Wstrząśnięta masakrycznym widokiem zniszczonej przepięknej alei Indianka minęła trupy wyrżniętego szlachetnego drzewostanu i stanęła by sfotografować i nagrać zniszczoną przyrodę. Była wzburzona do głębi. Postanowiła, że coś z tym musi zrobić. Nie może być tak, że niszczy się bezkarnie i masowo pomniki przyrody - takie cudowne, piękne, wiekowe drzewa. Zrobione zdjęcia i zgłoszenie popełnienia przestępstwa przeciwko pomnikom przyrody wysłała do lokalnej prokuratury. Wezwała dzielnicowego, który niechętnie, ale przyjechał. Niechętnie obejrzał drzewa. Prosiła go, aby się zajął sprawą i ustalił, kto to zrobił. Okazało się, że to Powiatowy Zarząd Dróg wyciął te zabytki przyrody za zgodą i pozwoleniem Urzędu Gminy Kowale Oleckie. Podobno te święta drzewa zostały przerobione na... banalne palety... Po pewnym czasie przyszło pismo z prokuratury, w którym Indianka została poinformowana, że prokuratura odmawia zajęcia się tym problemem. Przykre. Zabrakło w pobliżu prawdziwych ekologów i doświadczonych prawników d/s ekologii. Indianka jako jedyny prawdziwy ekolog w gminie sama nie dała rady obronić drzew. Poległy wszystkie. Ma gdzieś na dysku uszkodzonego komputera zdjęcie tej alei za jej życia zrobione latem. To był przepiękny kompleks parkowy drzew. Dawał cień w upalne dnie. Górował majestatycznie nad całą okolicą. Szumiał soczyściezielonymi, lśniącymi dużymi liśćmi... Było tak piękne i sielankowo wśród tych drzew spacerować drogą... Już ich nie ma. Zostało tylko karczowisko składające się z martwych, potężnych pni wielkości stołów.

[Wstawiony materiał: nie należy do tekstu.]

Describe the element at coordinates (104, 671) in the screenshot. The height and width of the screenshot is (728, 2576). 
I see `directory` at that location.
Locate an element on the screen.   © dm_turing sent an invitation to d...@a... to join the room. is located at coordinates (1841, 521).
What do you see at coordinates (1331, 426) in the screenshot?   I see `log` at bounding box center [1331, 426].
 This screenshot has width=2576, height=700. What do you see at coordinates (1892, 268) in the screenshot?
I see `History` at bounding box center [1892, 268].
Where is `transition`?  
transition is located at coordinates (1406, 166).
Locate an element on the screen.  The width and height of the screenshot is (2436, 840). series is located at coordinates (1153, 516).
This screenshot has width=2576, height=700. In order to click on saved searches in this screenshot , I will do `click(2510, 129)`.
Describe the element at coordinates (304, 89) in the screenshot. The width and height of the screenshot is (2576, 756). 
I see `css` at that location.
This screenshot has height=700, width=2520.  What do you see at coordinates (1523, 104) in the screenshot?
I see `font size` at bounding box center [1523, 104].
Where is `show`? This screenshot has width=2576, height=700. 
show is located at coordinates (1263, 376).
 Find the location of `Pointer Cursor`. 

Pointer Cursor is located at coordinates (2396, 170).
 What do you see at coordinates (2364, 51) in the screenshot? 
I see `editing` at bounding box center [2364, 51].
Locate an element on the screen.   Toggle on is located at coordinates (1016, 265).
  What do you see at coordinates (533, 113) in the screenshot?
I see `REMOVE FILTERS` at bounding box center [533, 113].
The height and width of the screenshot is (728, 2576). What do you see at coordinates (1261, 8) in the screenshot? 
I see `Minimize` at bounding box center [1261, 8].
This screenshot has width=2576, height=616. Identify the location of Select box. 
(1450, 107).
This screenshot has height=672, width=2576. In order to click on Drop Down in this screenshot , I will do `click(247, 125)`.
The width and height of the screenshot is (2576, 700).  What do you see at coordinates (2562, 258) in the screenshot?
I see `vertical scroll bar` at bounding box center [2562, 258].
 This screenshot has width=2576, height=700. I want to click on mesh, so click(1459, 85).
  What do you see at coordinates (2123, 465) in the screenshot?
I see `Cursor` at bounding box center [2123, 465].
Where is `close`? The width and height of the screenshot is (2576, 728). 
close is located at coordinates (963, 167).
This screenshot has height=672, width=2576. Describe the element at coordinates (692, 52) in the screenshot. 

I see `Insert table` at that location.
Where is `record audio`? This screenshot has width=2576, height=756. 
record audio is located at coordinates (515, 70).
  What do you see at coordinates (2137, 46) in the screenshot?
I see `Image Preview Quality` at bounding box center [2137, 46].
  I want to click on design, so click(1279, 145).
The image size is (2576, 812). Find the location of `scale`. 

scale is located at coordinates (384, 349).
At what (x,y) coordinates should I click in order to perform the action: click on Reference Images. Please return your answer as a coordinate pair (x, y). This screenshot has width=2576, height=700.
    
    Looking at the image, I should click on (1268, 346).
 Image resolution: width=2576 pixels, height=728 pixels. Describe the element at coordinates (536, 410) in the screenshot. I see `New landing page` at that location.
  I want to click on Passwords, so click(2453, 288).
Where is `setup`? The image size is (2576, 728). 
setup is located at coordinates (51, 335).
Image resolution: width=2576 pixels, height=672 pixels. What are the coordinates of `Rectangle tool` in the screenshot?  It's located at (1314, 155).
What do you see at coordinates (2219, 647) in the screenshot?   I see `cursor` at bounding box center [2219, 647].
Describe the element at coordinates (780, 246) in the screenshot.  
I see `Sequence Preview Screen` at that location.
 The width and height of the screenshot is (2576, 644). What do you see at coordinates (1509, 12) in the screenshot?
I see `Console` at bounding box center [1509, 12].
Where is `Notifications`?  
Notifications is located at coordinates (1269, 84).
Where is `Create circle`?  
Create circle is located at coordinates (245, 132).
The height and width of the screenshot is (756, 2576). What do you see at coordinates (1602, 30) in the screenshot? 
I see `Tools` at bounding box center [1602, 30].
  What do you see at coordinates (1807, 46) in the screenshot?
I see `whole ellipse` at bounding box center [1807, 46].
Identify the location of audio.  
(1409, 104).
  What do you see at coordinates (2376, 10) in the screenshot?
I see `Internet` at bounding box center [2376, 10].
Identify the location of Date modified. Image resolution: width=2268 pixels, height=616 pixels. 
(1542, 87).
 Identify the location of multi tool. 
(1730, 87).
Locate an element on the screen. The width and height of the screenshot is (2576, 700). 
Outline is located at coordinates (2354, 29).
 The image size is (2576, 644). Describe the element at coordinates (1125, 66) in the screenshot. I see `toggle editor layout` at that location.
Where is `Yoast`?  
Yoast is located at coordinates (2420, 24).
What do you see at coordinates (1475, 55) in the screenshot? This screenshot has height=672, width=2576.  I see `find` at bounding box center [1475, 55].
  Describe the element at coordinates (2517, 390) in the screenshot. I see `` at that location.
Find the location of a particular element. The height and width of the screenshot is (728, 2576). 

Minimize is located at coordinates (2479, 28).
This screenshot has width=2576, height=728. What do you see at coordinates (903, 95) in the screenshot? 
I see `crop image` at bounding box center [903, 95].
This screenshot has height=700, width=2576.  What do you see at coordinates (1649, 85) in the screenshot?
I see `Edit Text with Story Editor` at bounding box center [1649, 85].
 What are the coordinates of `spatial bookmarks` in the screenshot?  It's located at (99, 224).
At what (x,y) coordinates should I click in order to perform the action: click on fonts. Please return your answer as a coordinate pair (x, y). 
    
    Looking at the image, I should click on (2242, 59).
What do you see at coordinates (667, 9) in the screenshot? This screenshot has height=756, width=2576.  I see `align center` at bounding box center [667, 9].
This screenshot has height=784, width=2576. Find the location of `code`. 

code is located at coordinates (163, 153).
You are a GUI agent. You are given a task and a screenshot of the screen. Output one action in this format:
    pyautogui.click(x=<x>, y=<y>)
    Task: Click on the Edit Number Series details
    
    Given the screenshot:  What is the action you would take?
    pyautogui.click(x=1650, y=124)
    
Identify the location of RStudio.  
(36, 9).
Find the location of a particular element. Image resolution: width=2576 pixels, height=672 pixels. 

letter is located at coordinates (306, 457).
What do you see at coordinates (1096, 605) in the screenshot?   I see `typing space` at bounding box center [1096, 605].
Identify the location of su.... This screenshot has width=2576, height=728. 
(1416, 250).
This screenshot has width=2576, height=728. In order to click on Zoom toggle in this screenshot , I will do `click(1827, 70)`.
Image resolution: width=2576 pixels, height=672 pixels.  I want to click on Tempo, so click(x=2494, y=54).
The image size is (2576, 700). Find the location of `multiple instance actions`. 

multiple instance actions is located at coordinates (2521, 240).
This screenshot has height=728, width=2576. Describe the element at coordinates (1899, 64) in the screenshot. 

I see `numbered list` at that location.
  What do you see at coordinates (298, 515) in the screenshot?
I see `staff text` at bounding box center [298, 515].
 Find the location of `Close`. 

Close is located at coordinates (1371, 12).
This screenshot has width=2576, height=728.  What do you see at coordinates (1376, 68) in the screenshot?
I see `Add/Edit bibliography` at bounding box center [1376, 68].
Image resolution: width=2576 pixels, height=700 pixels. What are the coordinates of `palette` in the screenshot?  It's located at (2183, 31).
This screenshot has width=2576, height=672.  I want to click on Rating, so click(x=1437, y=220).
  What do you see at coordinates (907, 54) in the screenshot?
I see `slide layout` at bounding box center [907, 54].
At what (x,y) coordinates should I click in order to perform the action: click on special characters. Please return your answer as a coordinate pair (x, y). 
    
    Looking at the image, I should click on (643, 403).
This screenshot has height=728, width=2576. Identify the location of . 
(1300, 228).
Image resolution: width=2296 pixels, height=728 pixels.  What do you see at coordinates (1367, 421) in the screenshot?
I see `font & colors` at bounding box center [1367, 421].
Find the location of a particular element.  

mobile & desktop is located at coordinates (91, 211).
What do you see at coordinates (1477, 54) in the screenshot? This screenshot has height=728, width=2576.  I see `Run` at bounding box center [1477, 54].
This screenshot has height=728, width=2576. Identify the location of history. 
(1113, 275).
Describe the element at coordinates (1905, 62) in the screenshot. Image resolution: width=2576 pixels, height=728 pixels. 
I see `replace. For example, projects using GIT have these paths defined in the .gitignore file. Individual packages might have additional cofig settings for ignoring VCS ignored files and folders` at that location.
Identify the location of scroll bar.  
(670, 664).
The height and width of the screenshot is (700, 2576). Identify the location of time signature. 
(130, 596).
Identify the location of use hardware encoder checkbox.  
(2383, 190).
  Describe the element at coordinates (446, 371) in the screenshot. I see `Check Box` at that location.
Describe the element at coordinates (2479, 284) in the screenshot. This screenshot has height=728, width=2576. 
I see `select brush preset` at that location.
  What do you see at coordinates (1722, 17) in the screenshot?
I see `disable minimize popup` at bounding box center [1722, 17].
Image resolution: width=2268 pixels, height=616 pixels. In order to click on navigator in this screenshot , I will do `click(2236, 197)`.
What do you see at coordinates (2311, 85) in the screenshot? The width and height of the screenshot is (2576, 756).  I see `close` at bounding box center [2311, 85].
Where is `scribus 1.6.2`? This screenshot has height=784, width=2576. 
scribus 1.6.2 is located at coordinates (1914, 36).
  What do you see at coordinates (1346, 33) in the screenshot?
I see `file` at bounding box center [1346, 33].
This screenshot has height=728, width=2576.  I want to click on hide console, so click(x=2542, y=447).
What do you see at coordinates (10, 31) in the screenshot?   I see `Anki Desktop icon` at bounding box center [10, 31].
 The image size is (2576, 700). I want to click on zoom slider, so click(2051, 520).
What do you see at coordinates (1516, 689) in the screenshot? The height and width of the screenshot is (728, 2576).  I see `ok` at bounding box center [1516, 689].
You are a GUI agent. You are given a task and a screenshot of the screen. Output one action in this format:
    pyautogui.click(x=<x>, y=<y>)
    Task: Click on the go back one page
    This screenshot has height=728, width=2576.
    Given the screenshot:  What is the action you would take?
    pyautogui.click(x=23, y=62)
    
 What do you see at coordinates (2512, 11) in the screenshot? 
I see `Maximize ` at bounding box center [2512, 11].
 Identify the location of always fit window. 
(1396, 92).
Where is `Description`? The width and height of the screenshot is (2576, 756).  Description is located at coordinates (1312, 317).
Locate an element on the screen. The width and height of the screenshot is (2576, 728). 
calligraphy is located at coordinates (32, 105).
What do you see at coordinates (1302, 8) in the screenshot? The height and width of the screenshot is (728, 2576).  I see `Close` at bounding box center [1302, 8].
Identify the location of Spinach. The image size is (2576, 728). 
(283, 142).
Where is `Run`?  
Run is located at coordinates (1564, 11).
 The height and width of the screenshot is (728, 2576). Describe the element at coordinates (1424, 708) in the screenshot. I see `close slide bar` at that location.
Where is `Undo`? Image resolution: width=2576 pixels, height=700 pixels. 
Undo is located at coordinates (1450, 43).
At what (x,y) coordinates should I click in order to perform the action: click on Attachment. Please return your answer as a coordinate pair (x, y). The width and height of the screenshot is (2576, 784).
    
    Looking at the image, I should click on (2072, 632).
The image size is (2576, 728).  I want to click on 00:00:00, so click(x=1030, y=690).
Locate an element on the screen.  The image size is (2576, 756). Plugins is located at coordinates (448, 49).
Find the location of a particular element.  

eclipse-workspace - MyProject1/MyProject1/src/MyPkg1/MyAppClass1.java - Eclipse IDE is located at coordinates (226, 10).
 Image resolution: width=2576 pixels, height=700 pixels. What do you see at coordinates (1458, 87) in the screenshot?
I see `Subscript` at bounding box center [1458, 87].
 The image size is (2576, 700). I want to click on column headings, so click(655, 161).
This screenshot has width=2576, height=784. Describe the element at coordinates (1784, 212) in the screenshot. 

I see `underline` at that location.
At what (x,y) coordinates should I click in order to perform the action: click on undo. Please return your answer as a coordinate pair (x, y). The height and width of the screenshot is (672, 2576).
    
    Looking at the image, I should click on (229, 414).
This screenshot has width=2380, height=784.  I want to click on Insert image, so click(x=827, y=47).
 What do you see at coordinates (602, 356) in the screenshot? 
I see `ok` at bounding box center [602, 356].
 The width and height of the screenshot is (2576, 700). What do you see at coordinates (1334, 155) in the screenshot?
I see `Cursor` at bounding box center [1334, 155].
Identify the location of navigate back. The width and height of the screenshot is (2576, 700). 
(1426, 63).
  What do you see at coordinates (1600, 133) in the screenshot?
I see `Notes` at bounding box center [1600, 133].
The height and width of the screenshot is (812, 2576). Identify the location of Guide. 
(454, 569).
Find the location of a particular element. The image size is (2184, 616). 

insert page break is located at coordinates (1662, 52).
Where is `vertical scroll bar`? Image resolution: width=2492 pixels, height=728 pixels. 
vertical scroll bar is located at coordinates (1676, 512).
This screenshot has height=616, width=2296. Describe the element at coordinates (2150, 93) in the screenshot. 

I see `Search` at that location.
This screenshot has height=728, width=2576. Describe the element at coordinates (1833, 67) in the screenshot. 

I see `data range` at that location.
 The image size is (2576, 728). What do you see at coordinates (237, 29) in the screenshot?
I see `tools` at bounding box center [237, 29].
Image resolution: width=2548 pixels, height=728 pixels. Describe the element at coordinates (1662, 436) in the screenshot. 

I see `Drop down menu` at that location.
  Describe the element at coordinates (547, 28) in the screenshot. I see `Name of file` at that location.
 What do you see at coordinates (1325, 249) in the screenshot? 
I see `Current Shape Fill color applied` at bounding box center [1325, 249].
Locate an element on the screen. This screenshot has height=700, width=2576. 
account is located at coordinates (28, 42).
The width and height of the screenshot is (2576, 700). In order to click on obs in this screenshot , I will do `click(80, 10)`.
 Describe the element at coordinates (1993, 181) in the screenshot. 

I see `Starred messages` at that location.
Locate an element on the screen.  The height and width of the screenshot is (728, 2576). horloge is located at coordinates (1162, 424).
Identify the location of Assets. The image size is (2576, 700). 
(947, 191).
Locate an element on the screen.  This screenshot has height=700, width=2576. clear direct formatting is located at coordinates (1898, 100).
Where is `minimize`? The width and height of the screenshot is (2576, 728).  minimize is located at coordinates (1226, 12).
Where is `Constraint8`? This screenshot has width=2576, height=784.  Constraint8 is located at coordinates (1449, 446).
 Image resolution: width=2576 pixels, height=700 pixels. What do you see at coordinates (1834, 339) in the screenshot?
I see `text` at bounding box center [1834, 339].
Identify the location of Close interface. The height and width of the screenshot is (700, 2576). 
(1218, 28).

Śliską drogą udała się do domu. Droga pokryta warstwą śniegu migotała miliardem zielonych, niebieskich, turkusowych, złotych i kryształowych iskier...

Pod koniec trasy musiała przejść ciężki kawałek – 500 metrów śnieżnej, twardej i śliskiej czapy.

Z wielkim mozołem przemierzała lodową czapę, z trudem wyrywając stopy ze zlodowaciałego śniegu.


W połowie pola padła wyczerpana w śnieg by odpocząć. Towarzysząca jej dalmatynka uwaliła się na niej całym ciężarem spasionego ciała wywołując głośne protesty Indianki i wkurzone przygwożdżeniem do śniegu wierzgnięcia. Po krótkiej szamotaninie suka zlazła z wyczerpanej marszem przez głęboki, zlodowaciały śnieg Indianki i położyła się obok, ale po chwili znów próbowała wgnieść Indiankę mocniej w śnieg, więc Indianka wstała i ruszyła dalej do domu ciągnąc za sobą torbę z zakupami.



Po lewej Saba, po prawej Satja.
Tymczasem suka Satja tarzała się przed Indianką w śniegu raz po raz cała szczęśliwa z tego spaceru.

Gdy Indianka doszła do podwórka – przywitał ją ogier. Weszła do domu i zaniosła zakupy do lodówki.
Zrobiła sobie owocową herbatę z pigwą i zjadła smaczne ciastko kupione w wiejskim sklepie.


Potem zabrała się za porządki na ganku, za znoszenie drewna i jego cięcie na krótkie kawałki bo tylko takie wchodzą do pieców.

Napaliła w kaflowym, a potem piecokuchni i ugotowała obiad. Gdy skończyła pracę, był już wieczór.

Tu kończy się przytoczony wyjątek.